*ABOUT THIS EXERCISE:*
Take the lines from the one containing "Image resolution: width=788" through the final line below and restate them exactly. Omit the pictures.

(Beginning of THE DATA)

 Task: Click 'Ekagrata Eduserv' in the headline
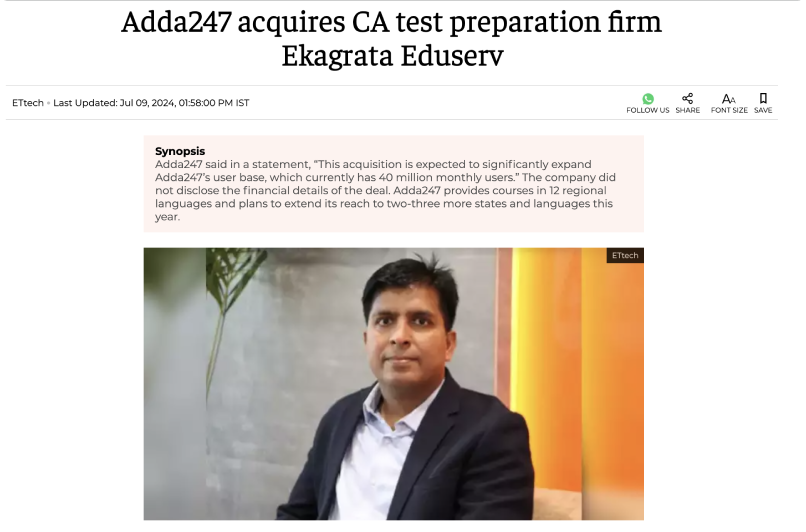pos(393,56)
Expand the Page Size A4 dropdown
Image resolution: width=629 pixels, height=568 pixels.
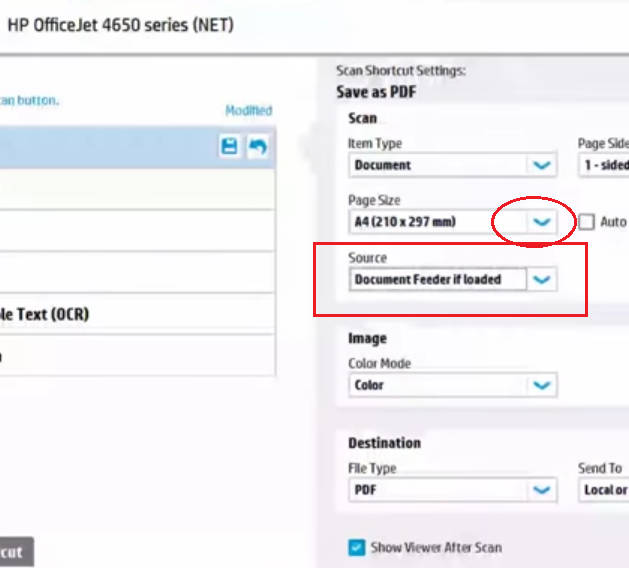(541, 222)
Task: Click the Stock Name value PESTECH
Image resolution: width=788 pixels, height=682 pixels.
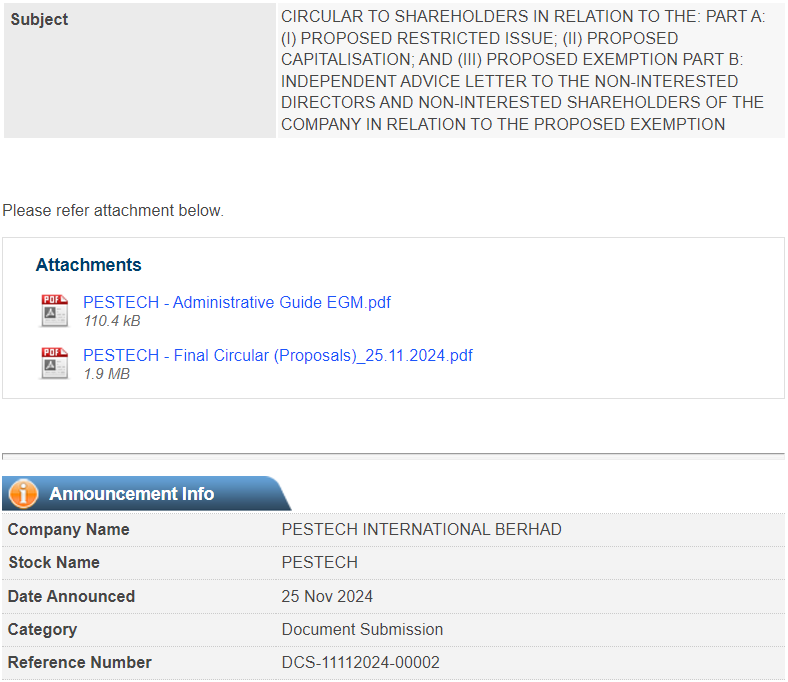Action: point(320,562)
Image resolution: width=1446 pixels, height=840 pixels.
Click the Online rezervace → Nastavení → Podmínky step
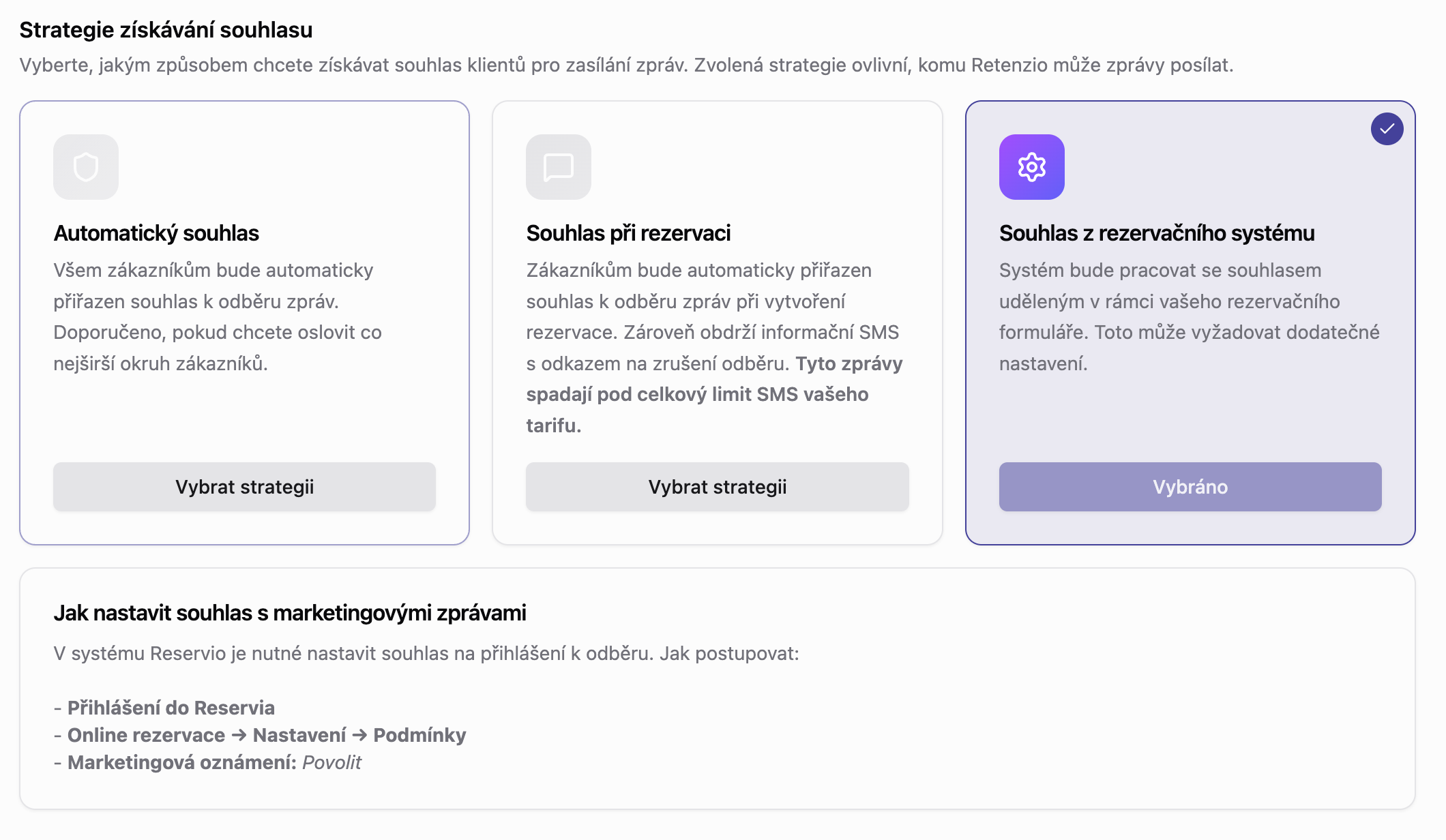coord(266,735)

(End of THE DATA)

*SOLUTION FOR THIS PROBLEM:*
Image resolution: width=788 pixels, height=682 pixels.
Action: point(320,562)
Image resolution: width=1446 pixels, height=840 pixels.
Click the Online rezervace → Nastavení → Podmínky step
coord(266,735)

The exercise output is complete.